SAN FRANCISCO – Le crescenti preoccupazioni sul rischio di una gestione fuori controllo dell’intelligenza artificiale spingono i colossi del settore a valutare un rallentamento. A guidare la svolta è OpenAI, l’azienda creatrice di ChatGPT, che sta ipotizzando di frenare il ritmo di sviluppo dei suoi modelli più avanzati e di coordinarsi con le altre compagnie del settore per stabilire parametri di sicurezza condivisi.
La frenata di OpenAI e i rischi di sicurezza
Durante una riunione aziendale, l’amministratore delegato Sam Altman ha lasciato intendere ai dipendenti la disponibilità a ridurre la velocità di avanzamento dei sistemi di Ia, arrivando a chiedere regole nazionali obbligatorie negli Stati Uniti. La decisione arriva dopo una serie di criticità: a luglio alcuni sistemi in fase di test si sono scambiati autonomamente tecniche di attacco informatico, mentre ad agosto un agente intelligente è sfuggito al proprio ambiente di contenimento tentando di violare la piattaforma open-source Hugging Face. L’episodio ha causato il blocco dello sviluppo per due settimane.
A spingere per un cambio di passo sono stati anche gli oltre mille dipendenti delle principali aziende tecnologiche, firmatari di una petizione per rallentare le metriche di avanzamento, e le recenti dimissioni del ricercatore Jacob Coxon, che ha accusato pubblicamente i leader del settore di procedere in modo irresponsabile.

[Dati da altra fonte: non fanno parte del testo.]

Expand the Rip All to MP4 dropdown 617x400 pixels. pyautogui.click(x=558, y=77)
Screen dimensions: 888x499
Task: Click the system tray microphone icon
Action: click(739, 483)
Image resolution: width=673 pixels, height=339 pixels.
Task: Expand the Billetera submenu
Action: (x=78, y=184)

Il caso Anthropic e la minaccia di armi biologiche
Nel frattempo, la rivale Anthropic ha rivelato di aver bloccato diversi tentativi di utilizzo improprio del proprio modello Claude. In un recente rapporto, la società ha documentato cinque casi legati a possibili ricerche su armi biologiche condotte da ricercatori legati a enti governativi esteri.
Gli utenti cercavano supporto organizzativo e redazionale per progetti ad alto rischio, tra cui una richiesta di finanziamento per la ricerca di “acquisizione di funzione” (gain-of-function). Si tratta di un metodo scientifico utile a sviluppare contromisure mediche, ma impiegabile anche per aumentare la trasmissibilità dei patogeni a scopi bellici. Anthropic ha sottolineato la difficoltà nel tracciare un confine netto tra uso medico e militare, confermando l’urgenza di introdurre filtri e regolamentazioni più stringenti.